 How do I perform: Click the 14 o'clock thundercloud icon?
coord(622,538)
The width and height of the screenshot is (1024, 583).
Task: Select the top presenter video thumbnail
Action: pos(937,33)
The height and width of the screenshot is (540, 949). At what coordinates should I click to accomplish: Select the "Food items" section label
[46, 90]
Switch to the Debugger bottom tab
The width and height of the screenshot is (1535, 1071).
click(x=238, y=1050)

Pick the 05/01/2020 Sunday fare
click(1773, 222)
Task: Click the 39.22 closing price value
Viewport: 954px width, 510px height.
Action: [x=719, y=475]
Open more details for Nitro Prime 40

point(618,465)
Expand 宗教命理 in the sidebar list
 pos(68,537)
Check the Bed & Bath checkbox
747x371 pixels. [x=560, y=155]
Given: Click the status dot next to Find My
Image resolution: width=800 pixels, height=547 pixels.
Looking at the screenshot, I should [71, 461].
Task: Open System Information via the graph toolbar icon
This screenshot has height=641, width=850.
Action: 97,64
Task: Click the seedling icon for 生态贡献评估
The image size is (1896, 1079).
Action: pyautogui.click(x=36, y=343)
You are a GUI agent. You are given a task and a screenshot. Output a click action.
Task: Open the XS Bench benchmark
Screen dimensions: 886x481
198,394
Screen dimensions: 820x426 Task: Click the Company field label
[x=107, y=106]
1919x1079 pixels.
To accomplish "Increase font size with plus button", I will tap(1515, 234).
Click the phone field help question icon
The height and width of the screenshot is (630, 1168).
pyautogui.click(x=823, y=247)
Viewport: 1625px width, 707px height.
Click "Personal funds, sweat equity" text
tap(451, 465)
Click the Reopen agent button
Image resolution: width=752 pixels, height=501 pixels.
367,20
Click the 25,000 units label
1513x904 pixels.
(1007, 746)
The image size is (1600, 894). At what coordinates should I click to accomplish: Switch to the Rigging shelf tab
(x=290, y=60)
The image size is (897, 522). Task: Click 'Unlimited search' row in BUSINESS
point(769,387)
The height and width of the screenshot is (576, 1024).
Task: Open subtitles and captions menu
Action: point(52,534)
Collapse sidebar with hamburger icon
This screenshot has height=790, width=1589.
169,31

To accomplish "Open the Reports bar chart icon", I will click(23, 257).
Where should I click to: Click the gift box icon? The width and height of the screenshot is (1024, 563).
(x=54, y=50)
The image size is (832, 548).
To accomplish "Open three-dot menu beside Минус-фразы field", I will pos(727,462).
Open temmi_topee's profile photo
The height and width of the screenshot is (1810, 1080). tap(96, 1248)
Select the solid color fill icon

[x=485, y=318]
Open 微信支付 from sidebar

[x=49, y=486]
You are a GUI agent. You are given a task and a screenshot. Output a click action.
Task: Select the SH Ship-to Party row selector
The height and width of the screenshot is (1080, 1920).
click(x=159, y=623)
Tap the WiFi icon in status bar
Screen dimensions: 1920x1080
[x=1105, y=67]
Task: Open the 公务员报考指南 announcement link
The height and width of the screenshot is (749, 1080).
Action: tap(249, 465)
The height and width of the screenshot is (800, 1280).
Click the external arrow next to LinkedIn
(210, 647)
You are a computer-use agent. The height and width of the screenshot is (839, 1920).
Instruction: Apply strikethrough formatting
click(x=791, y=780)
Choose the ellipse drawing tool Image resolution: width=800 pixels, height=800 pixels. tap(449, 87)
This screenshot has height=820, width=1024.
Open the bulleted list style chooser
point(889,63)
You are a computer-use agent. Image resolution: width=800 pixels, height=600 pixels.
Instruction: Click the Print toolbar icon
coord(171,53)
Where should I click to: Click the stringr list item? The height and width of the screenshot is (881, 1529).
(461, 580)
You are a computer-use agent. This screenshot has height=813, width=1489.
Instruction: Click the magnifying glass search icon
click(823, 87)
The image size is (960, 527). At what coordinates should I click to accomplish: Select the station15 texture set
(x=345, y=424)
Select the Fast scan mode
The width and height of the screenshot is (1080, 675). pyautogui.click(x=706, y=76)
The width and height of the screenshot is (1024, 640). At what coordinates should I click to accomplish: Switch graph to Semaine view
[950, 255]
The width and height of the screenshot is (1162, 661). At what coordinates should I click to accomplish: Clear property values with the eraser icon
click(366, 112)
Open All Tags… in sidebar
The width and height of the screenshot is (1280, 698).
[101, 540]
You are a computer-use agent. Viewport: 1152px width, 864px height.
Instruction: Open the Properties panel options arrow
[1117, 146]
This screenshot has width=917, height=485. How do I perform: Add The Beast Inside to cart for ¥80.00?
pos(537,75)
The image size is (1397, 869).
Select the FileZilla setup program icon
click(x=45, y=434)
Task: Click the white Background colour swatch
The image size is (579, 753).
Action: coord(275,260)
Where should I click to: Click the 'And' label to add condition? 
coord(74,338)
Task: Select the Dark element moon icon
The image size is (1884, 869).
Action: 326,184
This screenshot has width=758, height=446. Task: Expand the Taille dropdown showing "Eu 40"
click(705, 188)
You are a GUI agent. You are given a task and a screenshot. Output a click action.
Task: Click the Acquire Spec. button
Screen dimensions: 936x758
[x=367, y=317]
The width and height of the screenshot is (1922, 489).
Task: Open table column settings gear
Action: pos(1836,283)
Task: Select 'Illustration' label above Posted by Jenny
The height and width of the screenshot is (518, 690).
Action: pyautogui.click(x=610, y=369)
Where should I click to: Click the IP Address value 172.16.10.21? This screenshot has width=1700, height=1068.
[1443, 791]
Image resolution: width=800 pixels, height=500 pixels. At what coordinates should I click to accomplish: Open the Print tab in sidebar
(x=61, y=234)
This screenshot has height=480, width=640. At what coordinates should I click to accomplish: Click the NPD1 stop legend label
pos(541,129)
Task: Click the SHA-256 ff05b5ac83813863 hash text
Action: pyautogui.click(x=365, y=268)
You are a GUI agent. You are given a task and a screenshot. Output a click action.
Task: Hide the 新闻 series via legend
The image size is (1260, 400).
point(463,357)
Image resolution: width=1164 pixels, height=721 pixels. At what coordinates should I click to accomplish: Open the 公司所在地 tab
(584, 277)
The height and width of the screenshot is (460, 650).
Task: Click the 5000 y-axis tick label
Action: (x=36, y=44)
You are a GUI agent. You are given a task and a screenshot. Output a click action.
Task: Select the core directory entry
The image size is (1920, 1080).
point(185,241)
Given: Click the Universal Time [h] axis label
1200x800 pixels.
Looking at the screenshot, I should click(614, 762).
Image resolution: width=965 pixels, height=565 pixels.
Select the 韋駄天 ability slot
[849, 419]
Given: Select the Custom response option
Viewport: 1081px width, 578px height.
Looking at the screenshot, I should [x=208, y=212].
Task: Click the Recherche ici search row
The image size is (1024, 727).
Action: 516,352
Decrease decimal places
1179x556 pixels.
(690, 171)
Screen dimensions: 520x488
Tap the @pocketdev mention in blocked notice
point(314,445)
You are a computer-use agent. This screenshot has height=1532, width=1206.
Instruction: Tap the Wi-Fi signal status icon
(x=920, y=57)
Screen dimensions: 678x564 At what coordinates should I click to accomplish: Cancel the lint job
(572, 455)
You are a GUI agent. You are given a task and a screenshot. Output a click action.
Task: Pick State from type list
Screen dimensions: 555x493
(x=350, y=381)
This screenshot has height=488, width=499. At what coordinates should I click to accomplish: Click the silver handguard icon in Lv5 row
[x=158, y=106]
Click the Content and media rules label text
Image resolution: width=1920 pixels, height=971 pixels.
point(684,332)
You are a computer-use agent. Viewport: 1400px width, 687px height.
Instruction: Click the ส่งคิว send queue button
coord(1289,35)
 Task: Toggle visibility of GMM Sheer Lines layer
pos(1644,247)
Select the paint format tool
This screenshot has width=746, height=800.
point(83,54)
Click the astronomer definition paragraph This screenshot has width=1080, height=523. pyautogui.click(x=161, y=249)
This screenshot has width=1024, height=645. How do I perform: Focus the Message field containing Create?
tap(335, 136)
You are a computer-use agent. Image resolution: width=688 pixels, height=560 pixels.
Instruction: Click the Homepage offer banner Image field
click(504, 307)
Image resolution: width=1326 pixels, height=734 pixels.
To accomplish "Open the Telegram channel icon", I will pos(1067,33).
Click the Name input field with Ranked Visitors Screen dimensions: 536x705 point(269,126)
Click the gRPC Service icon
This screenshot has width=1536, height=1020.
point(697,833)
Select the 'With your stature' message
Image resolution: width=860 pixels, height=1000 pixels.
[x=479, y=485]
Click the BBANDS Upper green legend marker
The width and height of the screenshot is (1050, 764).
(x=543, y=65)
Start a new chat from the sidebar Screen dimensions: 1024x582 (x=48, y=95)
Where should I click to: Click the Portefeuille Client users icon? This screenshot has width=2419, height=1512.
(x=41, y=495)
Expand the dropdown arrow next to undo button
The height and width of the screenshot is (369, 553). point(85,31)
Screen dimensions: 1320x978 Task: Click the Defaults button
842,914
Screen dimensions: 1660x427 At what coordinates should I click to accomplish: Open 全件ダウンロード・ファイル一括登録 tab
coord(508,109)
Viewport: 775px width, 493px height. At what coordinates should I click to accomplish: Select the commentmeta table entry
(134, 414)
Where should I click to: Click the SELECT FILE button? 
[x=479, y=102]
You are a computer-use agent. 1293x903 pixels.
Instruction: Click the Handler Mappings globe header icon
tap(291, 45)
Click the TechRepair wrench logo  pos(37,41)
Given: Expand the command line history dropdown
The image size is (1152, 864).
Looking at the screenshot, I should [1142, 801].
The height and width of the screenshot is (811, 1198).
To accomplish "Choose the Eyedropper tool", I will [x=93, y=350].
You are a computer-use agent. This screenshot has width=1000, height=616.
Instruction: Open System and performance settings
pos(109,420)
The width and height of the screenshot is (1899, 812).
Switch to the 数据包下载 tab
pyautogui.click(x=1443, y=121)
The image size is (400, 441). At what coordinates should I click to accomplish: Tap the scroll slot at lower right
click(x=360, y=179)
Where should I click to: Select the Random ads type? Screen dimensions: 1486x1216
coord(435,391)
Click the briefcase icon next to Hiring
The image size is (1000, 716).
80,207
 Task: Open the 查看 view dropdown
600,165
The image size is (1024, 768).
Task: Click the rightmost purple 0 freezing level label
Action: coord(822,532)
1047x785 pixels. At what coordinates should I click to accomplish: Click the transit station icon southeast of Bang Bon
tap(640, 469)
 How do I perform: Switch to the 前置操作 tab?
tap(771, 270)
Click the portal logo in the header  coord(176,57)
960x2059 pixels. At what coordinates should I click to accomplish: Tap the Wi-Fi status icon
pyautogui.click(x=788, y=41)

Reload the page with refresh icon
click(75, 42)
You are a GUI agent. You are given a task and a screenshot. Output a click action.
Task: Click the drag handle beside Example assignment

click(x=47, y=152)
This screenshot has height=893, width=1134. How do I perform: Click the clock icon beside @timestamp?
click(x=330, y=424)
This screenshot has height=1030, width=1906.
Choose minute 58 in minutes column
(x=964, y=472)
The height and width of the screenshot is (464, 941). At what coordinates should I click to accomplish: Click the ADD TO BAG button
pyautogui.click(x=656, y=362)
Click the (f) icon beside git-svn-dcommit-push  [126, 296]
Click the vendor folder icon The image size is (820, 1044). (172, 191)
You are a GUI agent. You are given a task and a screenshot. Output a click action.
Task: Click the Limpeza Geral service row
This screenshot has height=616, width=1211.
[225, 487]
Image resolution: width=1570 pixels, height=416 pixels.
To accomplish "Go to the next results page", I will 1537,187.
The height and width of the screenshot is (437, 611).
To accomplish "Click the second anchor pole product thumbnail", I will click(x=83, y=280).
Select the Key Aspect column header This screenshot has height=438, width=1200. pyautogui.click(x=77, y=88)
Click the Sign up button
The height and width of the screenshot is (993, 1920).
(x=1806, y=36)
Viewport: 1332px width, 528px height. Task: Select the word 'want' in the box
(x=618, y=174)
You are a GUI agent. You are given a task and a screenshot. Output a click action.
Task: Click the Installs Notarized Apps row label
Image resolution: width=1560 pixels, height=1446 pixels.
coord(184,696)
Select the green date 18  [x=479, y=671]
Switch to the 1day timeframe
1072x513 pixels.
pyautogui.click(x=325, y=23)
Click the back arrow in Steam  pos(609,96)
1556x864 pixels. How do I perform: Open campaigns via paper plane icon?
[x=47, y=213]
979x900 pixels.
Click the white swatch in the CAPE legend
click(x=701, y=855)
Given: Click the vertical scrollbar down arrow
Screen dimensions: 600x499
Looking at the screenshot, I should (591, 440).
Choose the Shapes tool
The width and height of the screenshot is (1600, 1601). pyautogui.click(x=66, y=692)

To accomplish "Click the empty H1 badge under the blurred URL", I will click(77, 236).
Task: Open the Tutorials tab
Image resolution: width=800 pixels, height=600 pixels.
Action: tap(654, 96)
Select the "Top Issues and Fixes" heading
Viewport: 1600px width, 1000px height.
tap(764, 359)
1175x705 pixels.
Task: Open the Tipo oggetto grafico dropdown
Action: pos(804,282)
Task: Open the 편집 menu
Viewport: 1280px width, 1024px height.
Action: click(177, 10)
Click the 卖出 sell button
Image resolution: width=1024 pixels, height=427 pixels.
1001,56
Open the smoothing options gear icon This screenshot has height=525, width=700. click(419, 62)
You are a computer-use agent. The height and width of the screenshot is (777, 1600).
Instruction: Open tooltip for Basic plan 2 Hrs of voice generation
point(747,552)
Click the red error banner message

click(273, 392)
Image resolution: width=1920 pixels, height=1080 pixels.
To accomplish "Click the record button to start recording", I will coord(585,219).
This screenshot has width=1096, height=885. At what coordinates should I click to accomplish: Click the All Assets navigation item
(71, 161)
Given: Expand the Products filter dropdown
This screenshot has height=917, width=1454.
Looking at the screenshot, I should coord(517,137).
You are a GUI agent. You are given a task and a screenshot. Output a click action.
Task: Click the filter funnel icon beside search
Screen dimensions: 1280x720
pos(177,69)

● WORK TASK
The answer must be every line of the records that contains the word "will".

● YOUR RESPONSE
To accomplish "Increase font size with plus button", I will tap(1515, 234).
To accomplish "Open the Reports bar chart icon", I will click(23, 257).
To accomplish "Open three-dot menu beside Минус-фразы field", I will pos(727,462).
To accomplish "Open the Telegram channel icon", I will pos(1067,33).
To accomplish "Choose the Eyedropper tool", I will [x=93, y=350].
To accomplish "Go to the next results page", I will 1537,187.
To accomplish "Click the second anchor pole product thumbnail", I will click(x=83, y=280).
To accomplish "Click the empty H1 badge under the blurred URL", I will click(77, 236).
To accomplish "Click the record button to start recording", I will coord(585,219).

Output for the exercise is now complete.